EXERCISE INPUT>
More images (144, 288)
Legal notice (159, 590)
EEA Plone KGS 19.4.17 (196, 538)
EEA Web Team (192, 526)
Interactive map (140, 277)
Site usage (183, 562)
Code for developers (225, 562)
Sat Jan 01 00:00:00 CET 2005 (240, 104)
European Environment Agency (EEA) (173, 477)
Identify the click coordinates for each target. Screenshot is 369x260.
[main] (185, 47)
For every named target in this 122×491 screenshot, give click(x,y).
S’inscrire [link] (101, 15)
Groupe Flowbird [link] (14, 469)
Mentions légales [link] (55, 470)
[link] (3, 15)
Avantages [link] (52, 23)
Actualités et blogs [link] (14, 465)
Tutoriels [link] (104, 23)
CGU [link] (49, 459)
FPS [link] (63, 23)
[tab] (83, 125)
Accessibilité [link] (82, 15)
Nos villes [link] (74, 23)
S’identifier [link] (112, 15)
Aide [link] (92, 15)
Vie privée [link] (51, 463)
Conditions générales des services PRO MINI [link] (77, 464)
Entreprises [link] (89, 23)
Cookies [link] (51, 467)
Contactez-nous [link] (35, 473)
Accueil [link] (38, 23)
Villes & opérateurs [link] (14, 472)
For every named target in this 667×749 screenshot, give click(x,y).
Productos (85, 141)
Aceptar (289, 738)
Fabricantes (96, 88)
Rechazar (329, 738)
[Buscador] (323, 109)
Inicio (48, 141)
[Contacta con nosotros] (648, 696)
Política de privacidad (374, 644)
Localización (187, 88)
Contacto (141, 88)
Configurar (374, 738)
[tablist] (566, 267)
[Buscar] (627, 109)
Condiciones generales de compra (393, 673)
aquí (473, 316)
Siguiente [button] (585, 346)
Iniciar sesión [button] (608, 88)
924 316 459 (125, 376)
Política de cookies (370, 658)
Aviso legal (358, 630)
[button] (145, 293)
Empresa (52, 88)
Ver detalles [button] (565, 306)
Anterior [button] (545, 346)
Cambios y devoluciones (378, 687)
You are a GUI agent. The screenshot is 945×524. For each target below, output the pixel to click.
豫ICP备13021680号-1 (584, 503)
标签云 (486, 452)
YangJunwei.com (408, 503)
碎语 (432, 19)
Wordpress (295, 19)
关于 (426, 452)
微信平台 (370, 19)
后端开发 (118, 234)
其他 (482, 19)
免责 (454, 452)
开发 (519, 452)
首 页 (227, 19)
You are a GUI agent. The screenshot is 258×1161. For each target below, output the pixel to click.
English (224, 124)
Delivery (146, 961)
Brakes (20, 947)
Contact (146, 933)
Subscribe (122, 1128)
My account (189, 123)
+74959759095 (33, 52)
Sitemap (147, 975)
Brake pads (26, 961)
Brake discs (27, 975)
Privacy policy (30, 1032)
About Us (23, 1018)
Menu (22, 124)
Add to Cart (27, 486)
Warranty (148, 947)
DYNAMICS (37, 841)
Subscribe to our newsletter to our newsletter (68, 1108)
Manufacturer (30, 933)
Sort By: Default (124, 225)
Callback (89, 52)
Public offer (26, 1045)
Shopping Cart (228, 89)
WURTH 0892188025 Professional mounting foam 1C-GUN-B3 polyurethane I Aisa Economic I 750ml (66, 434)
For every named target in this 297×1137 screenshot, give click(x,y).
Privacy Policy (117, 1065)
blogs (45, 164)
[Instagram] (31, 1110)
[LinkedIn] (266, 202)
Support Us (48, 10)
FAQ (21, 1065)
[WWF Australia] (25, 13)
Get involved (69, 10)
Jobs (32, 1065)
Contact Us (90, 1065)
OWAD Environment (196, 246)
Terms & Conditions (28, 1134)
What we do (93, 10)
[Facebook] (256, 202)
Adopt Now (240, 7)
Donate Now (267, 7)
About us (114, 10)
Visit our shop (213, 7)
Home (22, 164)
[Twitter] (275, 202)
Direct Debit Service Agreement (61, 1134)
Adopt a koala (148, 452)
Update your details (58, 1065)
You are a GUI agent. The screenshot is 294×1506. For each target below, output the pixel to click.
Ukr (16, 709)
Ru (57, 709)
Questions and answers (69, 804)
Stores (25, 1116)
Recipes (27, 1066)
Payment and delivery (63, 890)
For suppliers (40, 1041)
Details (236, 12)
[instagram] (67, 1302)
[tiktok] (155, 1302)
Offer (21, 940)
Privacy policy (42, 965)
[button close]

WHAT TO PRODUCE> Could you rewrite the items from the line containing "Payment and delivery (63, 890)" through the final item, keeping everything else unchanged but offsetting every coordinate in the answers by -76?

EXERCISE RESULT>
Payment and delivery (-13, 814)
For suppliers (-36, 965)
Details (160, -64)
[instagram] (-9, 1226)
[tiktok] (79, 1226)
Offer (-55, 864)
Privacy policy (-34, 889)
[button close]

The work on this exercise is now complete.